Requirements: Copy out word for word the part of the entries that starts at the line containing "Click the user avatar dog icon in header" and continues through the end of the entries, including both ends. Leave the pictures out of your copy.

Data listing:
_ _ _ _ _ _ _
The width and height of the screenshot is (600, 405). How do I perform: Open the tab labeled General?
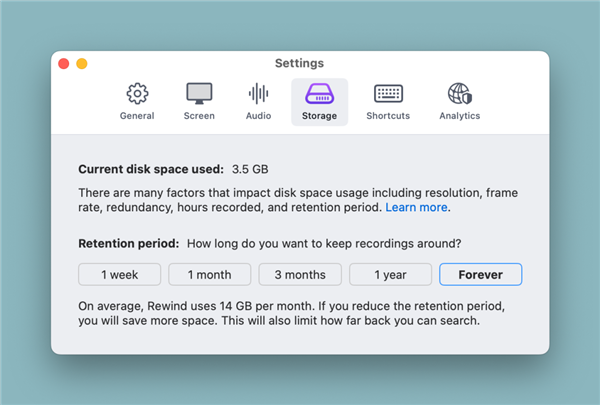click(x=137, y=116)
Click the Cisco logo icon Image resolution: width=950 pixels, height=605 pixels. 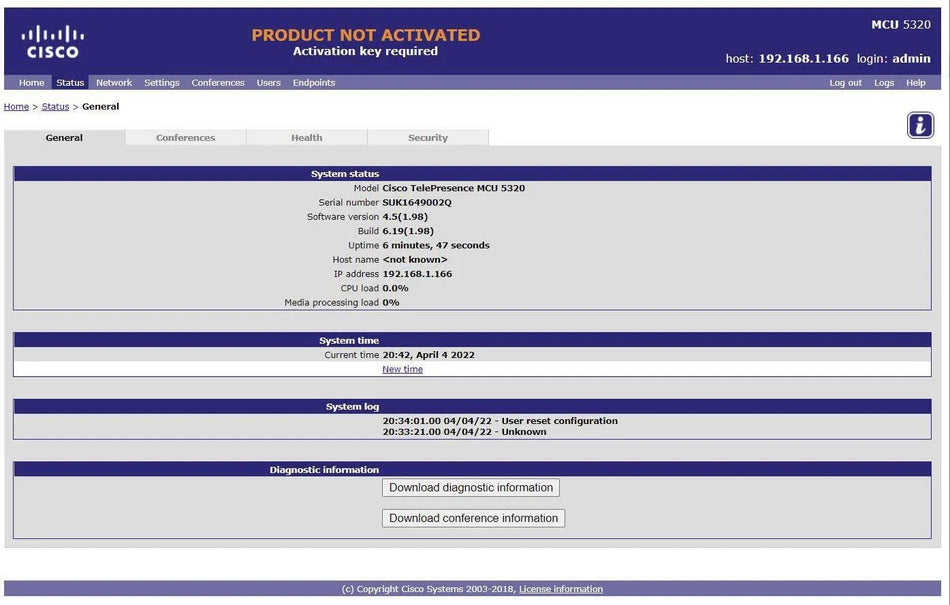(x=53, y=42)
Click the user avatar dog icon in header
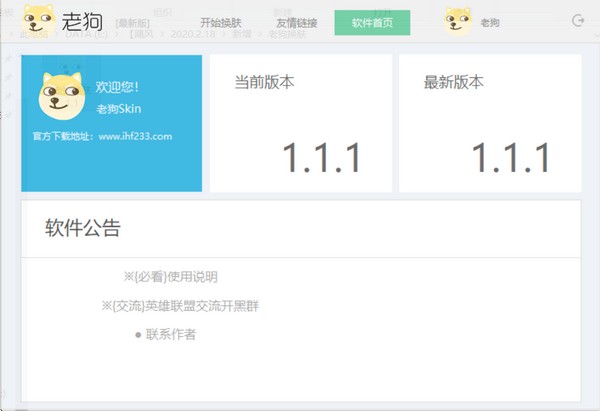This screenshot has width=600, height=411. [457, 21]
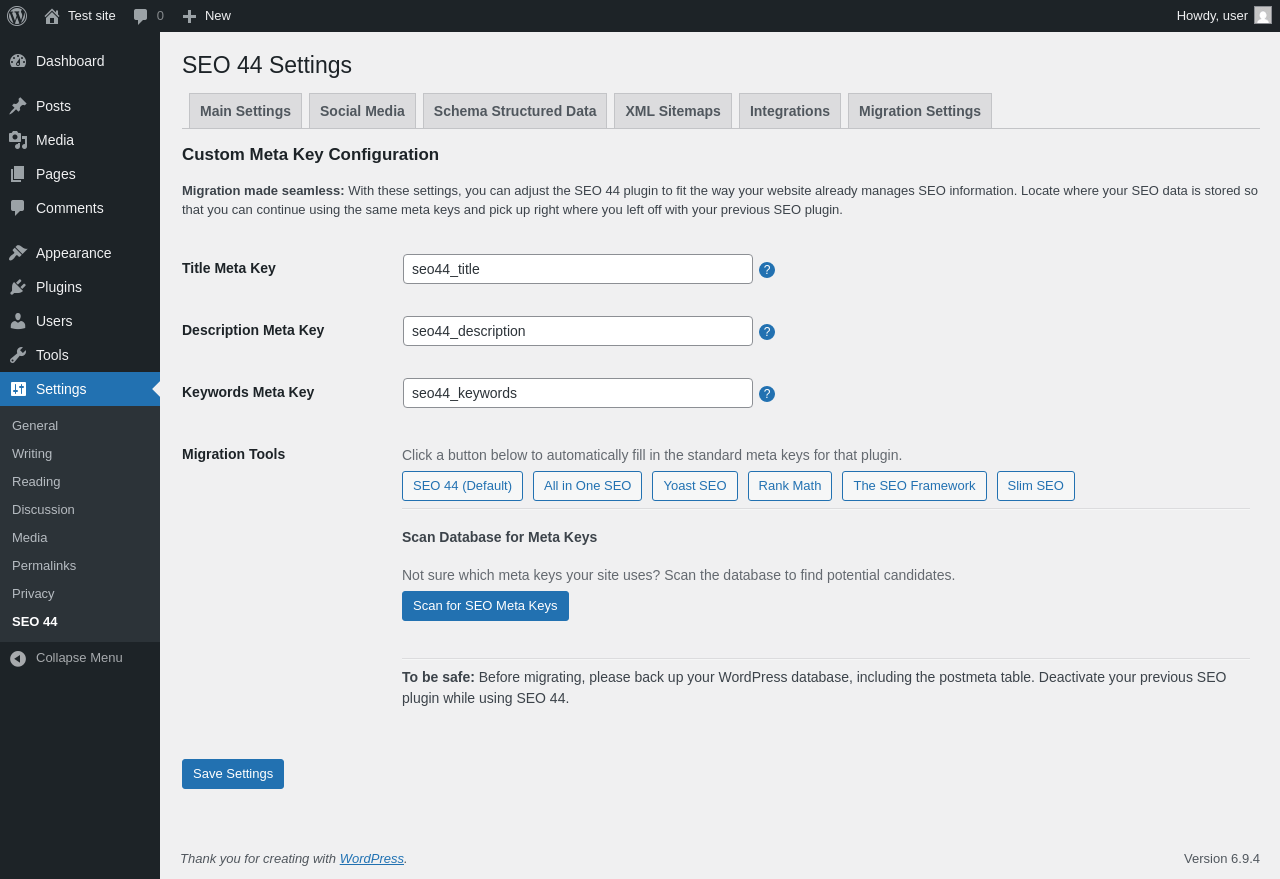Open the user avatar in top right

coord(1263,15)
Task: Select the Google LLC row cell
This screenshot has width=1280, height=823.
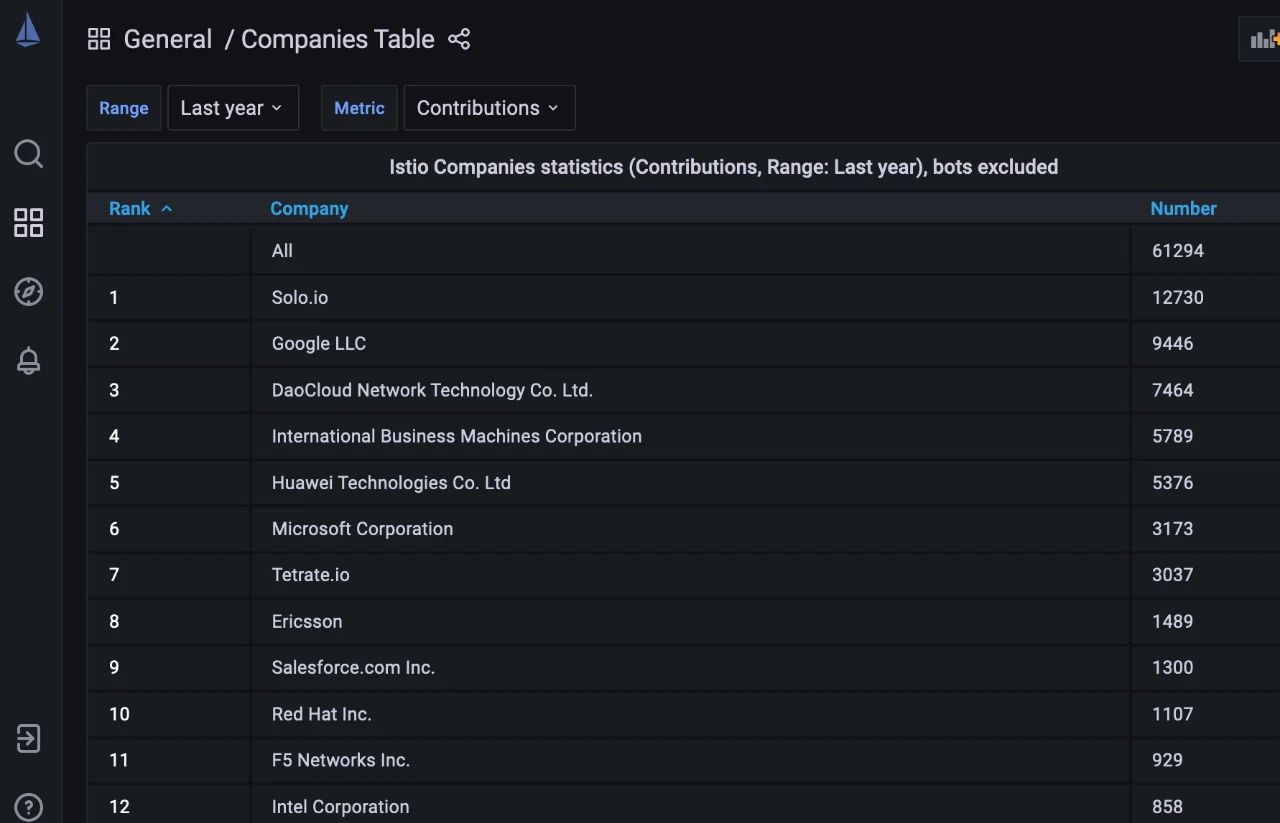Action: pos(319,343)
_ _ _ _ _ _ _
The response:
Click the user avatar dog icon in header
This screenshot has width=600, height=411. [457, 21]
Open the user avatar in top right

coord(1263,15)
Task: Select the Google LLC row cell
This screenshot has width=1280, height=823.
Action: pos(319,343)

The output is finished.